Unbeknownst to my parents, my older sister and I would wink and stick our tongues out at each other, or kick each other with our feet while trying to get the other to laugh. Whomever squealed would get in trouble by the blessing sayer.
But it was also during those blessed meals with eyes closed and heads bent, my sister would reach over to my knee and softly press three fingers one at a time on the top of my leg.
It was our code.
Or I guess you say it was handed down from my Grandmother and Mother.
One of those things you'll never forget and always remember.
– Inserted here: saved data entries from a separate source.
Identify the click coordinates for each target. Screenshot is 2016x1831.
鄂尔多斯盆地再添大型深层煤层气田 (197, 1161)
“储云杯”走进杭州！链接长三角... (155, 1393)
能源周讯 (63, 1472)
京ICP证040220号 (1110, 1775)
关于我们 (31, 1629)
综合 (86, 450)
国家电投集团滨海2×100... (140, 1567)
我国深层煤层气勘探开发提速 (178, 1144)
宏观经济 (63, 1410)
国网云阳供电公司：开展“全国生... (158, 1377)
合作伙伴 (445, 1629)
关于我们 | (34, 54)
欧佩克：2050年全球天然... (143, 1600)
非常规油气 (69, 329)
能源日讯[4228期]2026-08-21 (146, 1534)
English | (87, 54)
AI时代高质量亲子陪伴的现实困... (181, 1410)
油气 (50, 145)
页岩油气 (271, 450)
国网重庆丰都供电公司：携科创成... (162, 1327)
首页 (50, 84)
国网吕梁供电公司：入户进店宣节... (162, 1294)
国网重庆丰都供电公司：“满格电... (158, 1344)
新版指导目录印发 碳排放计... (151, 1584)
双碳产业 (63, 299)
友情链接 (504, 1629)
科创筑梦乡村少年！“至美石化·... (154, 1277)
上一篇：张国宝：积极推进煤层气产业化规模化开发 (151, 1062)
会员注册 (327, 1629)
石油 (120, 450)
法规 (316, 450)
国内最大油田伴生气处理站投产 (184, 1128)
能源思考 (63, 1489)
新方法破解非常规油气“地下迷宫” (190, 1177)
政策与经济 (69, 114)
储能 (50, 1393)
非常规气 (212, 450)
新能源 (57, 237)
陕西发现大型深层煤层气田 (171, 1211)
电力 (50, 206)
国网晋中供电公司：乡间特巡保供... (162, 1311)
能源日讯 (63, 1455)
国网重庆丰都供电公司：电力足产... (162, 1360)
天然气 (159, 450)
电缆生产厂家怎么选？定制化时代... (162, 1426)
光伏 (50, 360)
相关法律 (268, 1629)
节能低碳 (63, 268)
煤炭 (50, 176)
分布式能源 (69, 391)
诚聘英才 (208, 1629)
Each finger pressed, meant one word. "I love you."
And we would always both look up and smile at each other, because then in that moment you'd remember the faces of those loved and lost and still present and you'd remember each other.
And still to this day I'd surprise my sister with those three words from fingers pressed and she still smiles and remembers.
Those were the days.
Grace was blessed and the blessed sayer would pray for country and men and friends and foe and for blood that washed away sins, never forgetting to give praise to the glory of a good God.
The blessings always seemed to be the same with different words placed sporadically here and there with the usual ending of, "Amen" and a chime in from Mama who would say, and "Thank you God for this food," as if the blessing itself had forgotten to bless the food.
Those were the days. Those days of endless evening meals, dish wash after supper.
One would wash.
One would dry and one would inspect, of course that was the blessing sayer as well.
You'd never think it, that something so ordinary as saying grace becomes a blessing with many memories made around tables and across plates.
A blessing that can be had by all, by all who give grace.